Where Complex.com seems headed next

Based on the post-acquisition positioning, expect continued emphasis on:

  • Commerce-native content and collabs that can convert attention into purchases.
  • ComplexCon expansion and iteration (including different cities and formats, with ComplexCon’s own official site listing future dates).
  • Video-first storytelling that can be syndicated across platforms rather than depending on one distribution channel.

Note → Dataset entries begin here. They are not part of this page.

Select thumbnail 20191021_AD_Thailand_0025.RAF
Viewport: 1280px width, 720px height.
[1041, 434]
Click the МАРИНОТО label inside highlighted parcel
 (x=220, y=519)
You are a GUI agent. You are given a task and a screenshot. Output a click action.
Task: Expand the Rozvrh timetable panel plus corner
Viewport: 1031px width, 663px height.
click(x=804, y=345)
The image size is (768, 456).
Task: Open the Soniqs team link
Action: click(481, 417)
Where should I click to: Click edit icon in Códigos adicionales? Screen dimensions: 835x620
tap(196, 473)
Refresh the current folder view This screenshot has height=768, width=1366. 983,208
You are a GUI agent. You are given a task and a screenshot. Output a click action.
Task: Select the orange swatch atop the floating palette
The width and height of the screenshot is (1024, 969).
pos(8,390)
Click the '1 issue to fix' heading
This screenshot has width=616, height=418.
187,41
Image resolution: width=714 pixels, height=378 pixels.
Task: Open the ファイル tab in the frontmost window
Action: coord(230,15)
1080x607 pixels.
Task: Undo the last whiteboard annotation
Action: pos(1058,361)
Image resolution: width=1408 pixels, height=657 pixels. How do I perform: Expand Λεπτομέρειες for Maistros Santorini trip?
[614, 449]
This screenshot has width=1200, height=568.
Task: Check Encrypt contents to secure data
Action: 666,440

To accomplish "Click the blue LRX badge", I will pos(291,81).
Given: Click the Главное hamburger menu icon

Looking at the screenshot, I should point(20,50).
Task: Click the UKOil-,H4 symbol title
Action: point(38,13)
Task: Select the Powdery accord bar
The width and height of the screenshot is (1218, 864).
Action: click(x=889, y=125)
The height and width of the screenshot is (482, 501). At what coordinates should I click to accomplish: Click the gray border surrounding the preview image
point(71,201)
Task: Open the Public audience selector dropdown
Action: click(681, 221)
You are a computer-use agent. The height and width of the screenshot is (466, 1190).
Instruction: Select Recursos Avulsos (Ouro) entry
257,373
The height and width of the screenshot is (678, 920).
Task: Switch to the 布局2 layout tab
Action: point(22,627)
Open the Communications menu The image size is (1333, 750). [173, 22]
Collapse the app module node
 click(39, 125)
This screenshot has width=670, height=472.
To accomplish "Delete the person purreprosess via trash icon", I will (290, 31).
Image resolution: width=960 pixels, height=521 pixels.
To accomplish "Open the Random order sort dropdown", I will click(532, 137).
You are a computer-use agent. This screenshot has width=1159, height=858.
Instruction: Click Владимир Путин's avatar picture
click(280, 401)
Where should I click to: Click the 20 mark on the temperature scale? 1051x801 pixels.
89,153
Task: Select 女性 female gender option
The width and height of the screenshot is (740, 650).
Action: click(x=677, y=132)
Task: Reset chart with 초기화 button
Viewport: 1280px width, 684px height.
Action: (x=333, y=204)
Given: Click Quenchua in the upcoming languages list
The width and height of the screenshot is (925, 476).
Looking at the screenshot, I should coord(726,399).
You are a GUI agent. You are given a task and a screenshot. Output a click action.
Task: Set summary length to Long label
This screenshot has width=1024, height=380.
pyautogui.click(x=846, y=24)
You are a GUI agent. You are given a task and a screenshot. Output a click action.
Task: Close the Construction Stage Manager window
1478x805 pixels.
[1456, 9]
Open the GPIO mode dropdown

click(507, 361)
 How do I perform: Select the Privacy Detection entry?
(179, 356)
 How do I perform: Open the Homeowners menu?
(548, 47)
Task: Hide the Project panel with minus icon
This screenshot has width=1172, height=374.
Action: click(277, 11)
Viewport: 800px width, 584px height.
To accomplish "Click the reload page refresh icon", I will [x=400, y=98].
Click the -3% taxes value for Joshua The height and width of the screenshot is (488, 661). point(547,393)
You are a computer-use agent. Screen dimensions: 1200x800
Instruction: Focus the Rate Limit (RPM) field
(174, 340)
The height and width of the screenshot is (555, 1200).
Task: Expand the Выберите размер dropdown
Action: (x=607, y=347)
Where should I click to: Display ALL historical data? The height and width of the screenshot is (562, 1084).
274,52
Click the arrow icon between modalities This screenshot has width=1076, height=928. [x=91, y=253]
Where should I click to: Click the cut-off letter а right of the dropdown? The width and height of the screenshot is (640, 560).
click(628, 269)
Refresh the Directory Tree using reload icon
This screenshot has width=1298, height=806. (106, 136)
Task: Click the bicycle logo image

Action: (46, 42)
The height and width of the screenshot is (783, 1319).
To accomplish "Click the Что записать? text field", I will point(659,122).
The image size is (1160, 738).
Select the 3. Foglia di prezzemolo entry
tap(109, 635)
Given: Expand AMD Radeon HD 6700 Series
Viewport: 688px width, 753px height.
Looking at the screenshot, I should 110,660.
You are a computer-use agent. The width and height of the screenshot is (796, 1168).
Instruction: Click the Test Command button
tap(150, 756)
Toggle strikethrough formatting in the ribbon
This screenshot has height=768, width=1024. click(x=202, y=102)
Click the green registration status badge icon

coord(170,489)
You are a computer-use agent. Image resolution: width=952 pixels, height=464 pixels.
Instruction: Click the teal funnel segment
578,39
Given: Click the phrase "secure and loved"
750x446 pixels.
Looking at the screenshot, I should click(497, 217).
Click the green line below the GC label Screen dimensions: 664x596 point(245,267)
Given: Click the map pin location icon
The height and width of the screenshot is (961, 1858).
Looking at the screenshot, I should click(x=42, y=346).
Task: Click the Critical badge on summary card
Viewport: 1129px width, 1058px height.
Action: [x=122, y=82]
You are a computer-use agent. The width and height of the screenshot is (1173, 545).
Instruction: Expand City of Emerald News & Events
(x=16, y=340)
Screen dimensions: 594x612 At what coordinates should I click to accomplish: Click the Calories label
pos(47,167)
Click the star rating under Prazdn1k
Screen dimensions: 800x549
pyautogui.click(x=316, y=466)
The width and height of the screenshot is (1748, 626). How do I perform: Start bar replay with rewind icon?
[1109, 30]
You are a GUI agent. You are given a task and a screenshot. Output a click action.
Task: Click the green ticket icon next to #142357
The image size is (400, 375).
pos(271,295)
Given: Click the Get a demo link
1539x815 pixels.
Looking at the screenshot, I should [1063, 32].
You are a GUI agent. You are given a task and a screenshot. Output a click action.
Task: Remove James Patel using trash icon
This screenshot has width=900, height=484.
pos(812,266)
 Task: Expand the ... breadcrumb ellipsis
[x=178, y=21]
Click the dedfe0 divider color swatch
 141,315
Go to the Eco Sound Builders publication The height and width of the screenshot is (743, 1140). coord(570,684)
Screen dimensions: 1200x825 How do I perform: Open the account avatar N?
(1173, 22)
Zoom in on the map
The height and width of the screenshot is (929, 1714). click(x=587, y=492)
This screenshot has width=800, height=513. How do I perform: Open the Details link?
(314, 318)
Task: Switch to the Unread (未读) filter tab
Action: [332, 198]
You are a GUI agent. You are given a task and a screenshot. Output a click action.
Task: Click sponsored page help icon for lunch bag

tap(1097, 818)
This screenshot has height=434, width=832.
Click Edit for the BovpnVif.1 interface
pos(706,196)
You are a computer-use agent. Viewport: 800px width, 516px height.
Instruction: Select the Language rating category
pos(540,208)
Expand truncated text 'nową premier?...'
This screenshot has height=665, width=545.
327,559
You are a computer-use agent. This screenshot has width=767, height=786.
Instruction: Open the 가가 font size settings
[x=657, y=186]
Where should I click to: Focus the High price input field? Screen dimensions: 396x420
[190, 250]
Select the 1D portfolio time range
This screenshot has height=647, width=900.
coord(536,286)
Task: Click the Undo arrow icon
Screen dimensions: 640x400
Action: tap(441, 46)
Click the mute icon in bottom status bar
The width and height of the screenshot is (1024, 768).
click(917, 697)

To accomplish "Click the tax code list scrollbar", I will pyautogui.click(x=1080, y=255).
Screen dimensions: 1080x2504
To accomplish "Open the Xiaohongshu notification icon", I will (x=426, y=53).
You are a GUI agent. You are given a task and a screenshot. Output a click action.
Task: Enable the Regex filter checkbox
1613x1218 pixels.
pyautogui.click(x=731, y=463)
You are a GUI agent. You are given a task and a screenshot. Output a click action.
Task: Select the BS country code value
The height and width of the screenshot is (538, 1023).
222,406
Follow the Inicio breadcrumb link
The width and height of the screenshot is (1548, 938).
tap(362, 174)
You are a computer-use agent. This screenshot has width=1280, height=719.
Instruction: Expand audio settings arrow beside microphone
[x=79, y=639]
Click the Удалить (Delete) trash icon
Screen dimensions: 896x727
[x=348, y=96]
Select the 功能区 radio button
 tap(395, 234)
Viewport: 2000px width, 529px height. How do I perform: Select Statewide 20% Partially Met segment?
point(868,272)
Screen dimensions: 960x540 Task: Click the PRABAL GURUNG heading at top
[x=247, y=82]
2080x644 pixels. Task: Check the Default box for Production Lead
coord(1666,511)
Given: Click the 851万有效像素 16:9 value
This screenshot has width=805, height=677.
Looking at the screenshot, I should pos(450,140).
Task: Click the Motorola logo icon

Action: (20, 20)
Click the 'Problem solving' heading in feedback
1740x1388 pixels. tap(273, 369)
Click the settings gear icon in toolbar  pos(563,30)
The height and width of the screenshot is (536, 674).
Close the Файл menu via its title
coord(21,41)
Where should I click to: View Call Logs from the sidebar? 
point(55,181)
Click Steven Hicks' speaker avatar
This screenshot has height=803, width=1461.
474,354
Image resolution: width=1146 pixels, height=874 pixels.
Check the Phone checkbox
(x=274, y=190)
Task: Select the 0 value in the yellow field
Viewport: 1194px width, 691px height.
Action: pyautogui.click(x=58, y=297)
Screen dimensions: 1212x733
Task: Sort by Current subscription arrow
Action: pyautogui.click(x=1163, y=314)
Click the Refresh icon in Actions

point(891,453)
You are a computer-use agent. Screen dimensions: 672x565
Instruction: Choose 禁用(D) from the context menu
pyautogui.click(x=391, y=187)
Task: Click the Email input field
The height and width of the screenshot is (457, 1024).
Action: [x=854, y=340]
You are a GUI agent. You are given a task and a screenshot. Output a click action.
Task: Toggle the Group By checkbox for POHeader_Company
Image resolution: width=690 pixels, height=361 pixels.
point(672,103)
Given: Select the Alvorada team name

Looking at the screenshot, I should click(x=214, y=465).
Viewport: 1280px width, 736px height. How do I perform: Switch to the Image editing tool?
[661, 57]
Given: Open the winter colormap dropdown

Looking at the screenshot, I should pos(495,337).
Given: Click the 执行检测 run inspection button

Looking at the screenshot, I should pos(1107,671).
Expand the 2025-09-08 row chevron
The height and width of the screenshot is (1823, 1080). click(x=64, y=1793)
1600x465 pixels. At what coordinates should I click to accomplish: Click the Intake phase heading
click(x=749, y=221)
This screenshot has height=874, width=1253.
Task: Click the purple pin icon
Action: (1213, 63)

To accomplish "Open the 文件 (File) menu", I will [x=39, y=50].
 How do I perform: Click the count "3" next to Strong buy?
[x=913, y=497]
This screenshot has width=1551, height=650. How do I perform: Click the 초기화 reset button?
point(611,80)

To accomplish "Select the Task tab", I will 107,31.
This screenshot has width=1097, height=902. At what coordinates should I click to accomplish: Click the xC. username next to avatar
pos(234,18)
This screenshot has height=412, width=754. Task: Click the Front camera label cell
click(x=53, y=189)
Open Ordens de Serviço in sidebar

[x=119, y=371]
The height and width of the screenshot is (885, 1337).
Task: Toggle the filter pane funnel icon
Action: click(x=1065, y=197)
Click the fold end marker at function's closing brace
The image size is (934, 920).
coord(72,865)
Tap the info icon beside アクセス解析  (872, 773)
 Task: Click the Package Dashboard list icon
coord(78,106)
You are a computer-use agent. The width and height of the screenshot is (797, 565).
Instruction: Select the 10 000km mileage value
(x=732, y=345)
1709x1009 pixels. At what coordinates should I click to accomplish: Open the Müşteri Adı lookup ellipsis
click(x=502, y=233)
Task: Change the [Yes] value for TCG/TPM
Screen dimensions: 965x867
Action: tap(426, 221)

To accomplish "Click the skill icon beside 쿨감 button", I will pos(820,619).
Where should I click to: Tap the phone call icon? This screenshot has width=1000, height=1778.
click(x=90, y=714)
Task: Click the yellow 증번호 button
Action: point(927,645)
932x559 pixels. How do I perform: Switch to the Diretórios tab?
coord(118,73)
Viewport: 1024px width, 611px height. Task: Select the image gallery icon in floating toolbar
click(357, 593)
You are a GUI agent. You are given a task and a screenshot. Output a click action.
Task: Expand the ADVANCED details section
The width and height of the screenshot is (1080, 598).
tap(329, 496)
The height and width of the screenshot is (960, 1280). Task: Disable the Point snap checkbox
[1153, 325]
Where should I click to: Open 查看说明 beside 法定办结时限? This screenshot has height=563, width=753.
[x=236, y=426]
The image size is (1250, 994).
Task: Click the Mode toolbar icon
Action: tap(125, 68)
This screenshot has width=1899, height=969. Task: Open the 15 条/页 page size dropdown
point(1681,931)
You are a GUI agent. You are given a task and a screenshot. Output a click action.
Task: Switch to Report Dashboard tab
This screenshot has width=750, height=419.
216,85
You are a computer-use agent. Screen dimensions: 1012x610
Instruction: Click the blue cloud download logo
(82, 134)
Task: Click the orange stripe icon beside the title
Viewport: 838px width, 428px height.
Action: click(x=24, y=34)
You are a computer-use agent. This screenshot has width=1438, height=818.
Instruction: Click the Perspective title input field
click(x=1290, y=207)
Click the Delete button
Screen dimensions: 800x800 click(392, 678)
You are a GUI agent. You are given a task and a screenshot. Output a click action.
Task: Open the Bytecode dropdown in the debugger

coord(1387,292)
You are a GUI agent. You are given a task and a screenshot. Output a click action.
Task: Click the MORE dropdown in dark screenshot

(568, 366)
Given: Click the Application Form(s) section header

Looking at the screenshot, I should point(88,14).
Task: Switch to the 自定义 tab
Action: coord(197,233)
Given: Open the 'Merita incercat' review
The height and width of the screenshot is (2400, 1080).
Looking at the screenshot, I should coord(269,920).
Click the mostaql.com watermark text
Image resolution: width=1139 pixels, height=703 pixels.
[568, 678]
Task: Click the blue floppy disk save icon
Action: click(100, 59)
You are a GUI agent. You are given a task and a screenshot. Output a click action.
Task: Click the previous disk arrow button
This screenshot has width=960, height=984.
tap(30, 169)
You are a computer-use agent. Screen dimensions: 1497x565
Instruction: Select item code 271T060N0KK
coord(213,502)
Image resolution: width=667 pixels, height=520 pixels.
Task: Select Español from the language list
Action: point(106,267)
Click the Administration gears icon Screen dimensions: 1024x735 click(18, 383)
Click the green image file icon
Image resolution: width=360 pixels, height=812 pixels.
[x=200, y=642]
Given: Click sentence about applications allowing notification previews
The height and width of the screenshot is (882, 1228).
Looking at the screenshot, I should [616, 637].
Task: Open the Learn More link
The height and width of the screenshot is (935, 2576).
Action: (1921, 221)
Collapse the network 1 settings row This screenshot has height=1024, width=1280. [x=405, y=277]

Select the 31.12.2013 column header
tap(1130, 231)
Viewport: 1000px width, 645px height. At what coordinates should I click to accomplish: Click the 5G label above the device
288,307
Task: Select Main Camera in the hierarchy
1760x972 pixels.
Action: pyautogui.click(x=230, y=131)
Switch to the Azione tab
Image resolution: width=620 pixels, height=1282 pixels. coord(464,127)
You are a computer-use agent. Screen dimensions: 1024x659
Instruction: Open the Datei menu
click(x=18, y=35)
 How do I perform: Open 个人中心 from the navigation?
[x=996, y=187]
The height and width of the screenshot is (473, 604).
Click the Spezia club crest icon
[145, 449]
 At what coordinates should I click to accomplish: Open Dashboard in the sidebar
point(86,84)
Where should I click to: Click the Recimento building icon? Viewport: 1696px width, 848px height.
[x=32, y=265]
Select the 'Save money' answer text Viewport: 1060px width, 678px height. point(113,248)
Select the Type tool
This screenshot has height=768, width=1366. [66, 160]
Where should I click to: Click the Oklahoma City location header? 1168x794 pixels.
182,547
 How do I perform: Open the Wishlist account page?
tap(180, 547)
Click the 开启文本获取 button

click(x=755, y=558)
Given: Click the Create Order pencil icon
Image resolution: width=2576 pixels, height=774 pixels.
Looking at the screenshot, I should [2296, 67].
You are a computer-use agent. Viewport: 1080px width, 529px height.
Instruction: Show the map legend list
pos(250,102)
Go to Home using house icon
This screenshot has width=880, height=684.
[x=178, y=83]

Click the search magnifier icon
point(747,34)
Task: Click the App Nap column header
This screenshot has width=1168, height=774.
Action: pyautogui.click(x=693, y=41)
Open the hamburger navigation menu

If Complex gets the balance right, it stays a culture outlet that also knows how to monetize. If it gets it wrong, it risks becoming either a hype feed with diminishing trust or a commerce machine that loses its editorial edge. The tension is the point, and it’s not going away.

Key takeaways

  • Complex.com is best understood as a youth-culture media brand with strong video and event pillars, not just a website.
  • The 2024 sale of Complex to NTWRK signals an even tighter link between content and commerce.
  • ComplexCon is a major strategic asset because it combines attention, community, sponsorship, and direct revenue in one place.
  • The brand’s ongoing challenge is credibility: keeping culture coverage feeling real while expanding monetization pathways.

FAQ

Is Complex.com the same thing as Complex Networks?

In practice, people use the names interchangeably. Historically, Complex began as Complex magazine and evolved into Complex Networks as a broader company umbrella around digital, video, and events.

Who owns Complex now?

Complex was sold by BuzzFeed to NTWRK in a deal that closed on February 21, 2024.

What’s the relationship between Complex and ComplexCon?

ComplexCon is a flagship event created by Complex that turns the brand’s coverage areas—streetwear, sneakers, music, art, food—into a live festival and marketplace format.

Is Complex mainly news, or mainly shopping content?

It’s both, depending on the section and the moment. Editorial coverage drives attention, and the business model increasingly benefits when attention can connect to commerce—especially after the NTWRK acquisition.